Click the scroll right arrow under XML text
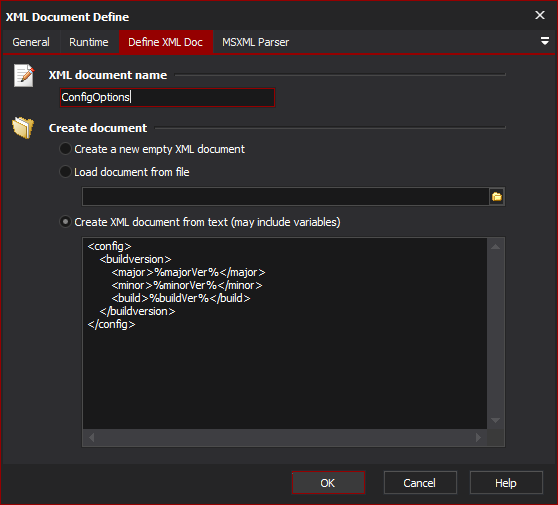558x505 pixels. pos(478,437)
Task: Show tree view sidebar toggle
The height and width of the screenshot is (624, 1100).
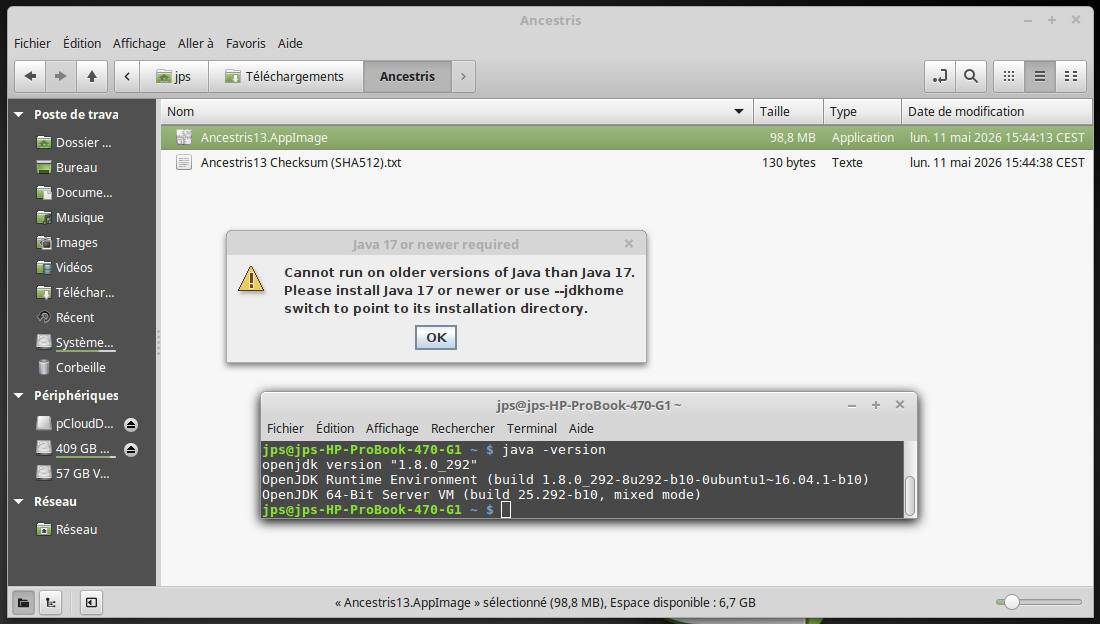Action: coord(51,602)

* * *

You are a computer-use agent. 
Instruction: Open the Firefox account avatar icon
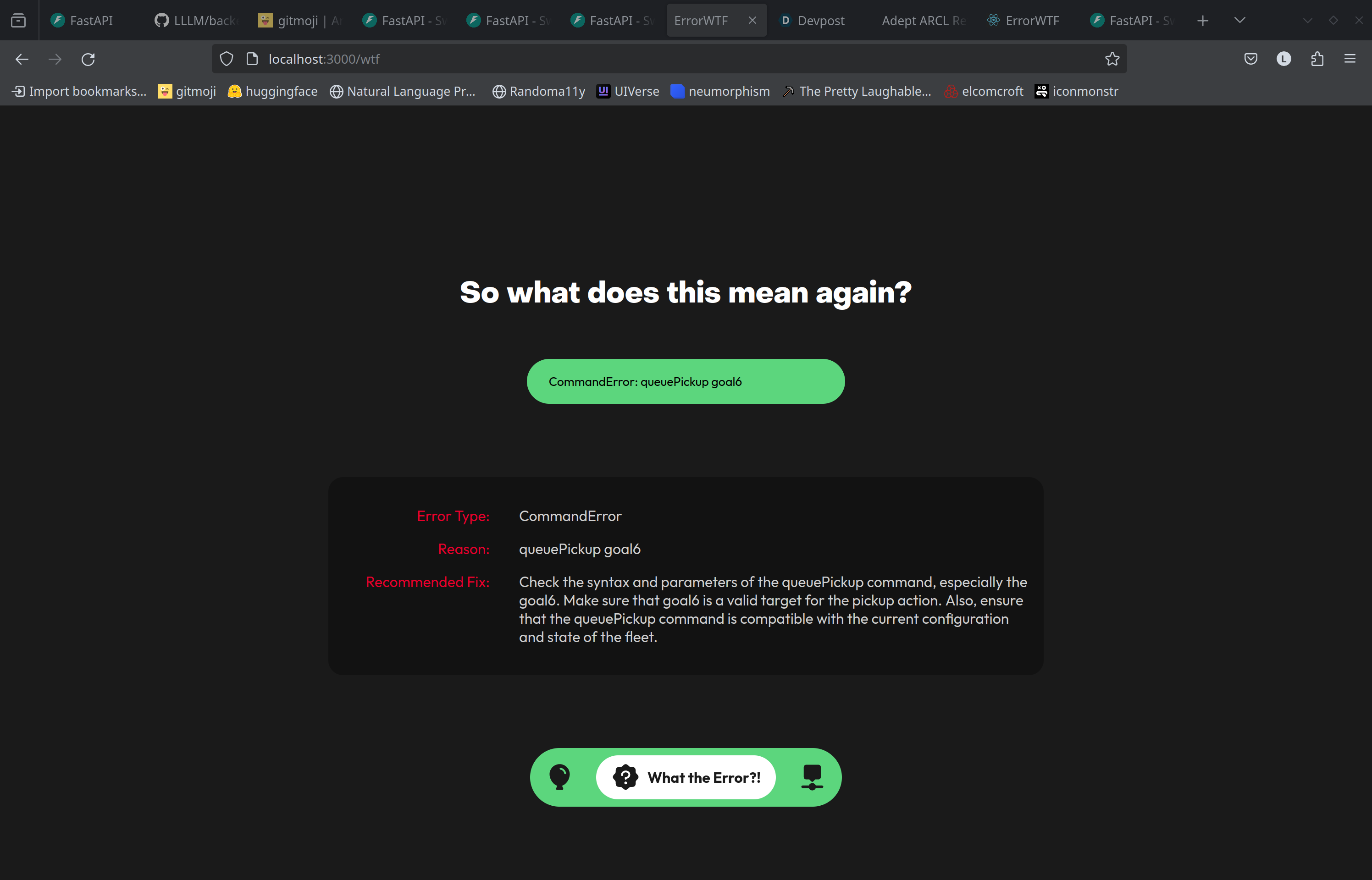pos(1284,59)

→ WRITTEN TASK
State how many lines of the records above contain the string "arrow". Case counts; reply with the number alone.

→ RESULT BELOW
1